## [Yang Diminta]
A: Dalam teks tentang Sunan Muria, apa nama kecil tokoh tersebut?
B: Lanjutkan tulisan tentang Sunan Muria mulai setelah kalimat terakhirnya.

## [Teks yang Disediakan]
┄┄┄┄┄┄┄┄┄┄
SUARASMR.NEWS – Di lereng hijau Gunung Muria, Desa Colo, Kecamatan Dawe, Kabupaten Kudus, berdiri sebuah makam yang selalu dipenuhi peziarah. Di sinilah bersemayam Sunan Muria, salah satu anggota Wali Songo yang terkenal dengan dakwahnya yang lembut, bersahaja, dan dekat dengan alam.
Nama Muria sendiri memiliki sejarah panjang. Konon, istilah ini terinspirasi dari Bukit Moriah di Yerusalem, sebagaimana Kudus merujuk pada Al-Quds atau Baitul Maqdis di Palestina. Jejak sejarah ini menegaskan betapa dakwah Islam di tanah Jawa kala itu tidak lepas dari napas peradaban Islam dunia.
Jejak Keturunan Mulia: Sunan Muria lahir dengan nama kecil Umar Said, putra dari Sunan Kalijaga dan Dewi Saroh, cucu dari Syekh Maulana Ishaq. Dalam berbagai riwayat, beliau juga dikenal dengan nama Raden Prawoto atau Raden Amir. Karena garis keturunannya, ia memiliki darah bangsawan Tuban.
Saat dewasa, Sunan Muria menikah dengan Dewi Sujinah, putri Sunan Ngudung sekaligus adik Sunan Kudus. Dalam riwayat lain, ia juga disebut menikah dengan Dewi Roro Noyorono, putri Ki Ageng Ngerang.
Dakwah di Pelukan Alam: Berbeda dengan beberapa Wali Songo yang berdakwah di pusat kota, Sunan Muria memilih wilayah terpencil di utara Kudus. Ia hidup membaur dengan masyarakat lereng gunung, mengajarkan Islam lewat kesenian, pertanian, dan kearifan lokal.
Kepedulian beliau terhadap lingkungan begitu tinggi. Masyarakat mengenalnya sebagai wali yang mengajarkan “meruwat bumi” — merawat alam agar tetap lestari. Hal ini bahkan diabadikan dalam buku Napak Jejak Pemikiran Sunan Muria: Dari Ekoreliji hingga Akidah Muttahidah karya Maryono Widi (2014).
┄┄┄┄┄┄┄┄┄┄
## [Materi yang Diberikan]
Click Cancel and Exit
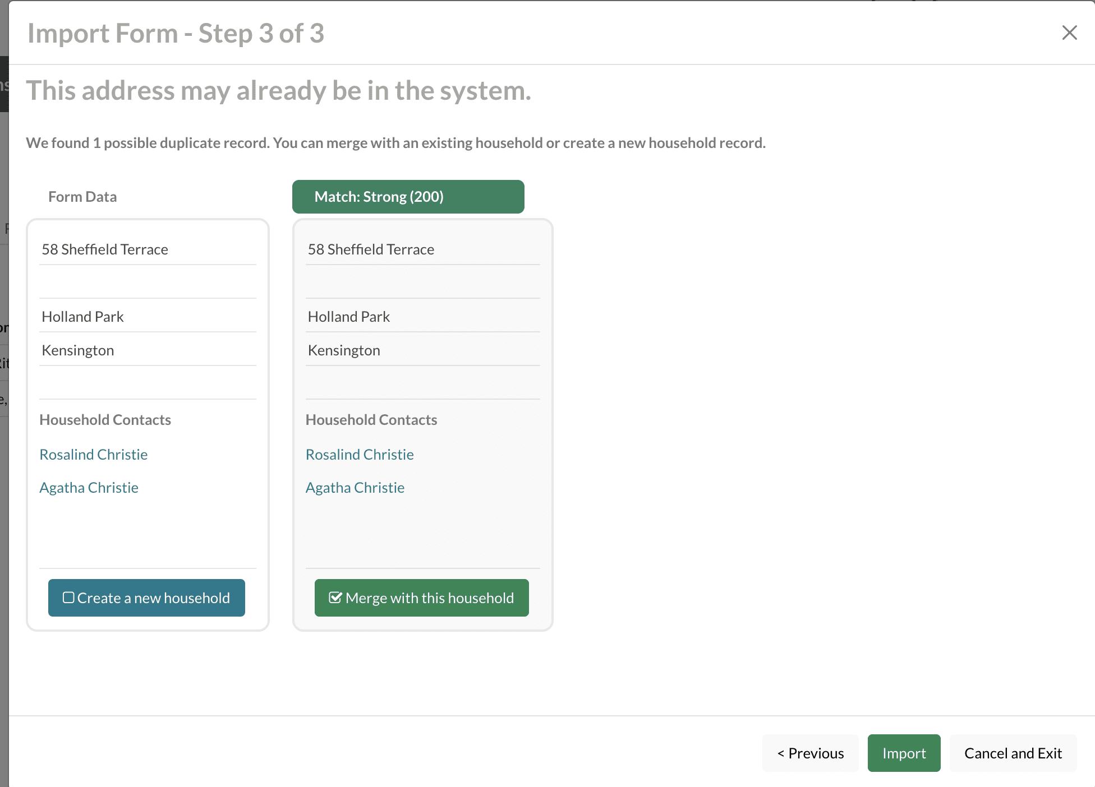The image size is (1095, 787). click(1013, 753)

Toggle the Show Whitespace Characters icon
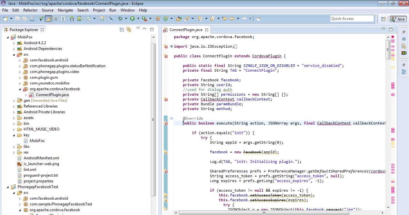(63, 18)
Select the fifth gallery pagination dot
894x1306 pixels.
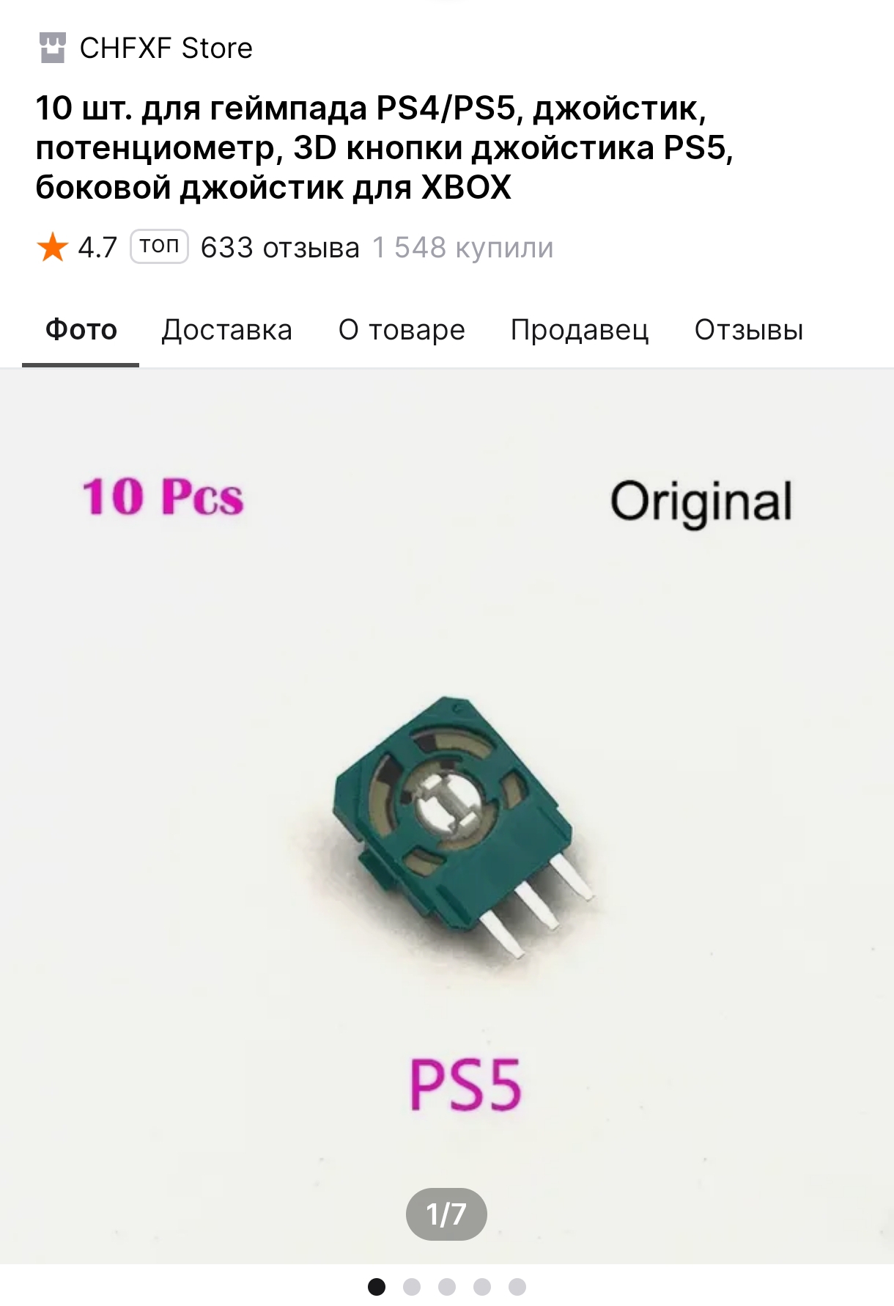tap(517, 1287)
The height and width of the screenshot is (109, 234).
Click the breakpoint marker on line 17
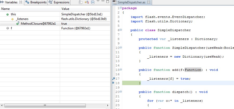[x=113, y=78]
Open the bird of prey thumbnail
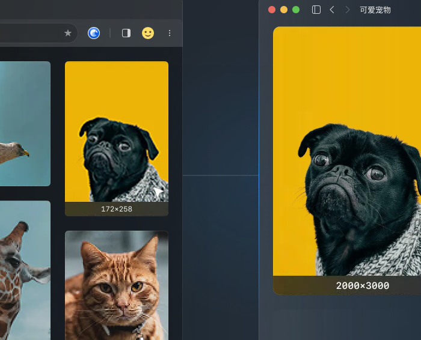Viewport: 421px width, 340px height. pyautogui.click(x=25, y=124)
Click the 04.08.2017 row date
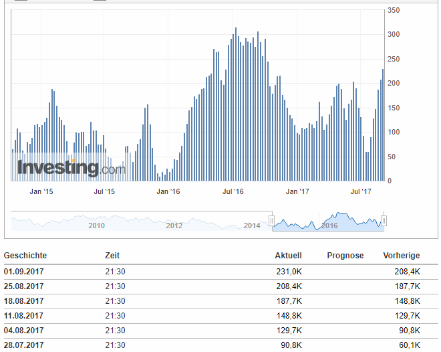Screen dimensions: 441x352 [x=24, y=331]
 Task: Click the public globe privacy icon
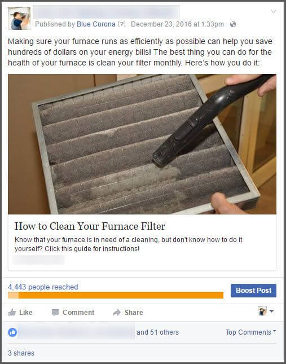tap(233, 24)
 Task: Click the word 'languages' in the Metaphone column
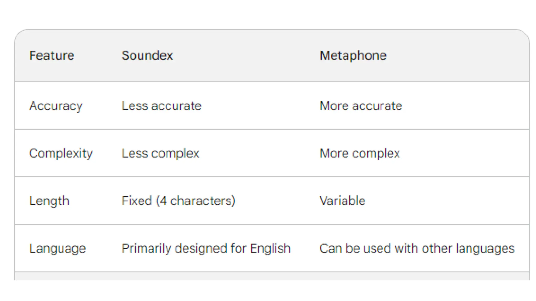click(485, 248)
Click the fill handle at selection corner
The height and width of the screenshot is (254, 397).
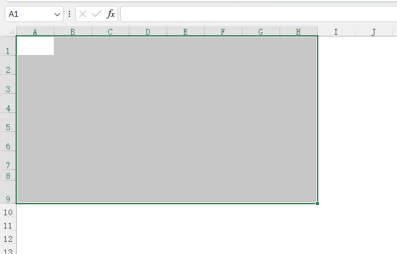click(318, 203)
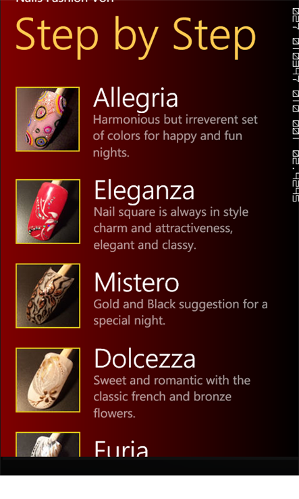Open the Eleganza red nail thumbnail
The width and height of the screenshot is (299, 499).
[x=48, y=212]
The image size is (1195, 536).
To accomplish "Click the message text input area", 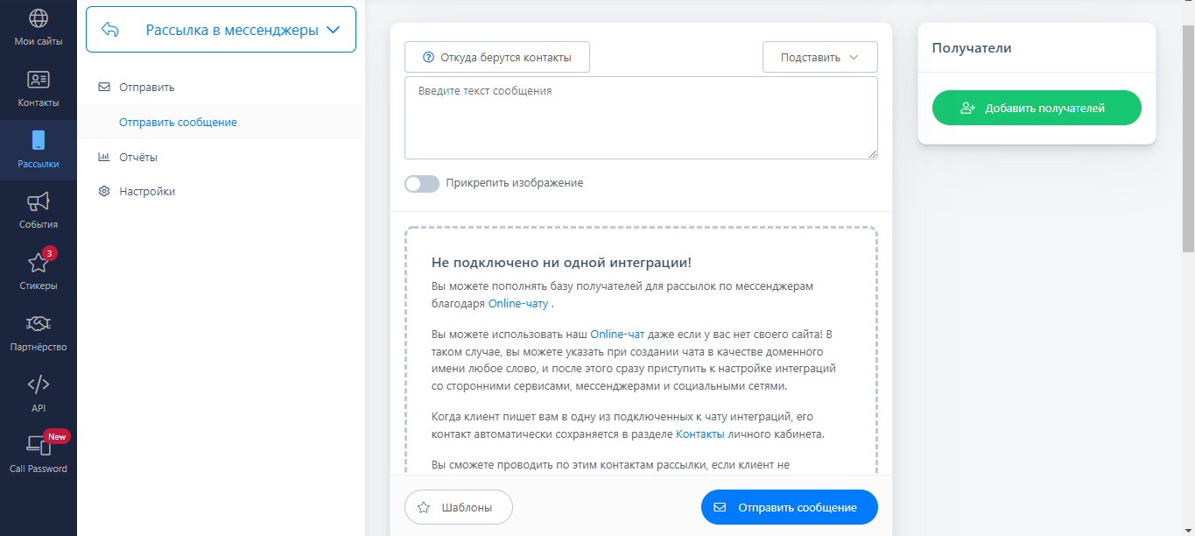I will [x=640, y=118].
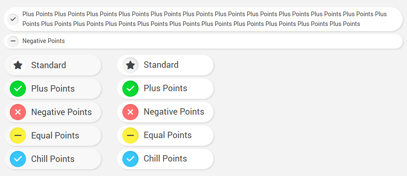Click the Negative Points text in the wide top bar
Screen dimensions: 407x176
click(43, 41)
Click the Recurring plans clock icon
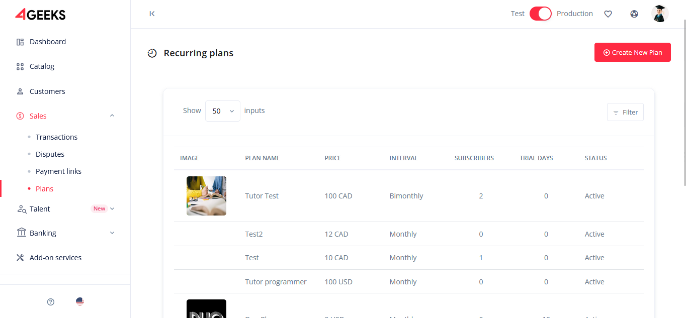686x318 pixels. pyautogui.click(x=152, y=53)
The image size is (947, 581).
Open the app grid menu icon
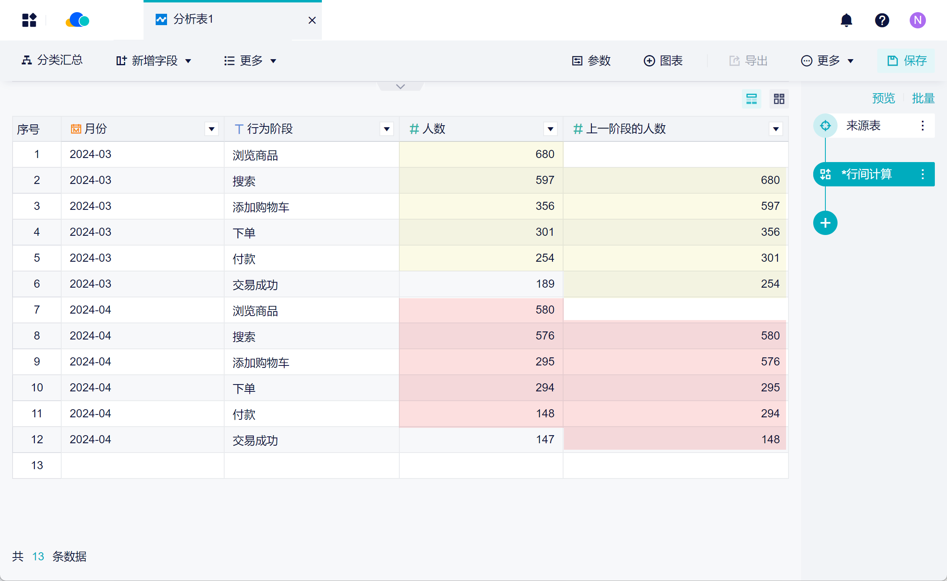pyautogui.click(x=29, y=20)
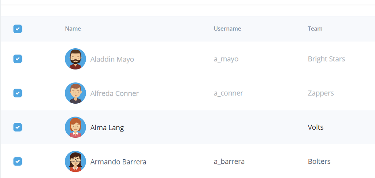375x178 pixels.
Task: Click the name Alfreda Conner
Action: [x=115, y=93]
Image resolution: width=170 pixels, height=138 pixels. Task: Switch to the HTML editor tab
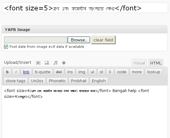(x=156, y=63)
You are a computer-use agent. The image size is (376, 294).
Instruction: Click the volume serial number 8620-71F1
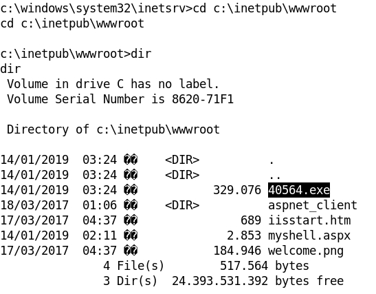(203, 99)
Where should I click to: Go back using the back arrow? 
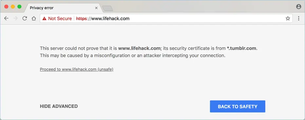click(x=7, y=18)
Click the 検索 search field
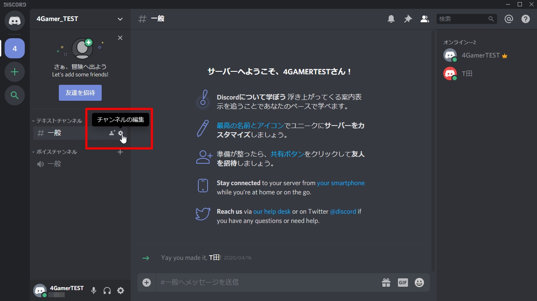 click(462, 19)
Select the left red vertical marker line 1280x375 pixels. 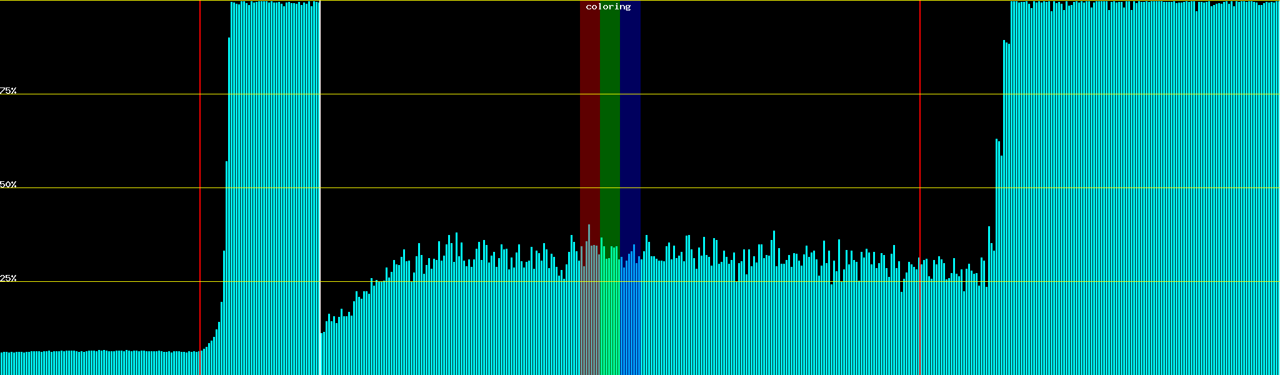[x=200, y=188]
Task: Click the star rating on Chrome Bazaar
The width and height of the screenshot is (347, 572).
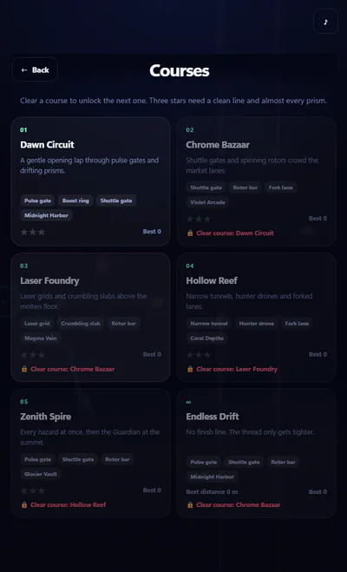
┄┄┄┄┄┄┄┄┄┄
## [Jawaban Tiap Tugas]
A: Umar Said.

B:
Hingga kini, ajarannya hidup dalam tradisi dan simbol-simbol sakral di sekitar makamnya. Warisan Tradisi Sunan Muria diantaranya:
1️⃣ Guyang Cekathak – Memohon Hujan dari Lereng Gunung
Guyang Cekathak adalah ritual mencuci pelana kuda milik Sunan Muria yang dilakukan setiap Jumat Wage di musim kemarau (Agustus–September) di Sendang Rejoso. Ritual ini diyakini mampu mendatangkan hujan agar sumber air tak pernah kering. Nyatanya, hingga kini, Sendang Rejoso tetap mengalir meski kemarau panjang.
2️⃣ Buah Parijoto – Buah Doa untuk Kelahiran yang Indah
Buah merah mungil ini menjadi oleh-oleh khas peziarah. Sunan Muria menganjurkan wanita hamil memakannya, dengan harapan bayi yang lahir kelak tampan atau cantik. Kini, khasiat Parijoto juga diakui secara ilmiah karena kaya antioksidan dan nutrisi.
3️⃣ Tembang Macapat Sinom Parijotho – Nyanyian Kasih dan Kesabaran
Lewat tembang ciptaannya, Sunan Muria menanamkan pesan untuk meredam hawa nafsu dan menumbuhkan cinta kasih. Tembang ini dianjurkan untuk wanita hamil atau yang sulit mendapat keturunan, dipercaya membawa ketenangan dan doa baik bagi keluarga.
Sunan Muria bukan sekadar tokoh penyebar Islam. Ia adalah penjaga harmoni antara manusia dan alam, pengajar kesantunan hidup, dan teladan kesederhanaan. Dari puncak Gunung Muria, warisannya terus mengalir, menyatukan nilai spiritual, budaya, dan kelestarian bumi. (red/akha)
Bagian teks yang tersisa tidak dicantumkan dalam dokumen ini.